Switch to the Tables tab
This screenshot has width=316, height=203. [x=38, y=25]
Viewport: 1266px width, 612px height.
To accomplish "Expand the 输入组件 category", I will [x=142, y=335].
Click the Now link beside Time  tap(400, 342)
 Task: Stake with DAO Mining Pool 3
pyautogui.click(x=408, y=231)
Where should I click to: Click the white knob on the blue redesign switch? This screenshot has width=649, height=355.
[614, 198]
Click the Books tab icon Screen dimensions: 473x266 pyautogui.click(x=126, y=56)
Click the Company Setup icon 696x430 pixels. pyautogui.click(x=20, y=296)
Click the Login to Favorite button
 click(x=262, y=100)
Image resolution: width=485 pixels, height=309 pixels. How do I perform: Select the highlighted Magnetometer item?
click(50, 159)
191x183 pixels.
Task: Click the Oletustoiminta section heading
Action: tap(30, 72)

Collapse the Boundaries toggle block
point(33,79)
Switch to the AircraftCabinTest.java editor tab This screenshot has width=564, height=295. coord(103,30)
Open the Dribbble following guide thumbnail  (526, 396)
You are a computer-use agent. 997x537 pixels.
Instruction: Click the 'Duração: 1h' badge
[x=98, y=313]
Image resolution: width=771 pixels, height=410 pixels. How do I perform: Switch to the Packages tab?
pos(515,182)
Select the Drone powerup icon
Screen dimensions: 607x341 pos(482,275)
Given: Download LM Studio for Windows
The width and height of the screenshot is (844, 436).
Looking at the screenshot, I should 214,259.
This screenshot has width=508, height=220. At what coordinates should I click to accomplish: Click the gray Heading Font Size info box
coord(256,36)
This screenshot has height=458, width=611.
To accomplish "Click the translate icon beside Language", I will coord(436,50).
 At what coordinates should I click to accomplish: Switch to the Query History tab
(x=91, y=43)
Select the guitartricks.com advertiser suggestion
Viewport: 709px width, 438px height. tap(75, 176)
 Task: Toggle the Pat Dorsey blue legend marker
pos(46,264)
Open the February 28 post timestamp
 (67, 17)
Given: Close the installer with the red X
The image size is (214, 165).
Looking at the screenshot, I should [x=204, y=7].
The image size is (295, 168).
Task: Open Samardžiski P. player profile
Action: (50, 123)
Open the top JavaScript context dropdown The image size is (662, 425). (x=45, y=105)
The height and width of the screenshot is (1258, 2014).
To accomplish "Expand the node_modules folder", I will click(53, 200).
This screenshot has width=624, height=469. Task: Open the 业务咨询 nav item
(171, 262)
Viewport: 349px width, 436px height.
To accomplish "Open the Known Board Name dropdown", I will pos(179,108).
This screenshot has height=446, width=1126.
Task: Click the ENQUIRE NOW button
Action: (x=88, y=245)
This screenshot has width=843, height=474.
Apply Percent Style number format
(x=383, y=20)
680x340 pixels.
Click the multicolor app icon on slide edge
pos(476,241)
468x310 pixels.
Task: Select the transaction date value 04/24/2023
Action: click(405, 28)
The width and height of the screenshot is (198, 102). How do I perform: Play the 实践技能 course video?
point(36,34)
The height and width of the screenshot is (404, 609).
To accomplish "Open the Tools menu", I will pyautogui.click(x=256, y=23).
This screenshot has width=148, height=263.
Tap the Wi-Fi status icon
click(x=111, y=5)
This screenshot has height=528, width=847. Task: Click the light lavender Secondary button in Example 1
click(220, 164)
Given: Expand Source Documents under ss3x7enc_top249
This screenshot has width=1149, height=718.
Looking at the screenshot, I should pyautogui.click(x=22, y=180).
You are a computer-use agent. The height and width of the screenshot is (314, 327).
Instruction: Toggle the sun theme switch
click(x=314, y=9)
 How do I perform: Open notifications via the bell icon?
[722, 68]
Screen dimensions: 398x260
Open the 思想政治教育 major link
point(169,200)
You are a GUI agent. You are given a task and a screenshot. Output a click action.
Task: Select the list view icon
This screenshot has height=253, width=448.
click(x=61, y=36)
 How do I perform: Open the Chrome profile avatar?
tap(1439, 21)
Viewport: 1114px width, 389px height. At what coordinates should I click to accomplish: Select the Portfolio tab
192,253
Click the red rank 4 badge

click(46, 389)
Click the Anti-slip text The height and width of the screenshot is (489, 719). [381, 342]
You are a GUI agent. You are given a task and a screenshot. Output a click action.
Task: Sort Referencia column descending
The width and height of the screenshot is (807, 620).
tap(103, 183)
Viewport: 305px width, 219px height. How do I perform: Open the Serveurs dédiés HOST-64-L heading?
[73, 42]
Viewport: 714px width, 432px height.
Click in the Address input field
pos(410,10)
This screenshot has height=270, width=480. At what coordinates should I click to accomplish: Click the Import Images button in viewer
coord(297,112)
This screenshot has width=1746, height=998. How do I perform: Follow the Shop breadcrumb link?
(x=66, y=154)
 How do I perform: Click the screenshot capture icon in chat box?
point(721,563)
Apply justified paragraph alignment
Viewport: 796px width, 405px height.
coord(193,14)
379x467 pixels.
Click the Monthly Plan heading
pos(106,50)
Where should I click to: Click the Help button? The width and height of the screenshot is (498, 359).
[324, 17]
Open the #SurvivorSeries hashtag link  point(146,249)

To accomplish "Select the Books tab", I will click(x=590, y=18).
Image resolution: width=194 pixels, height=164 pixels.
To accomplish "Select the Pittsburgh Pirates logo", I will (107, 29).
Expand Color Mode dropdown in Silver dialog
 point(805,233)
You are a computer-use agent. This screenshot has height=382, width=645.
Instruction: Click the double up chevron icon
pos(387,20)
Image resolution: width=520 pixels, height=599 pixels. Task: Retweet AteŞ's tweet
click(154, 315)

-------------------------

- [Aim of the exercise]: Give the data from the line containing "Given: Expand Source" through the line containing "click(46, 389)" as a Markdown table with the columns Row and Line, numbering each line and leaving out blank lines.

- [Exercise answer]:
| Row | Line |
|---|---|
| 1 | Given: Expand Source Documents under ss3x7enc_top249 |
| 2 | This screenshot has width=1149, height=718. |
| 3 | Looking at the screenshot, I should pyautogui.click(x=22, y=180). |
| 4 | You are a computer-use agent. The height and width of the screenshot is (314, 327). |
| 5 | Instruction: Toggle the sun theme switch |
| 6 | click(x=314, y=9) |
| 7 |  How do I perform: Open notifications via the bell icon? |
| 8 | [722, 68] |
| 9 | Screen dimensions: 398x260 |
| 10 | Open the 思想政治教育 major link |
| 11 | point(169,200) |
| 12 | You are a GUI agent. You are given a task and a screenshot. Output a click action. |
| 13 | Task: Select the list view icon |
| 14 | This screenshot has height=253, width=448. |
| 15 | click(x=61, y=36) |
| 16 |  How do I perform: Open the Chrome profile avatar? |
| 17 | tap(1439, 21) |
| 18 | Viewport: 1114px width, 389px height. At what coordinates should I click to accomplish: Select the Portfolio tab |
| 19 | 192,253 |
| 20 | Click the red rank 4 badge |
| 21 | click(46, 389) |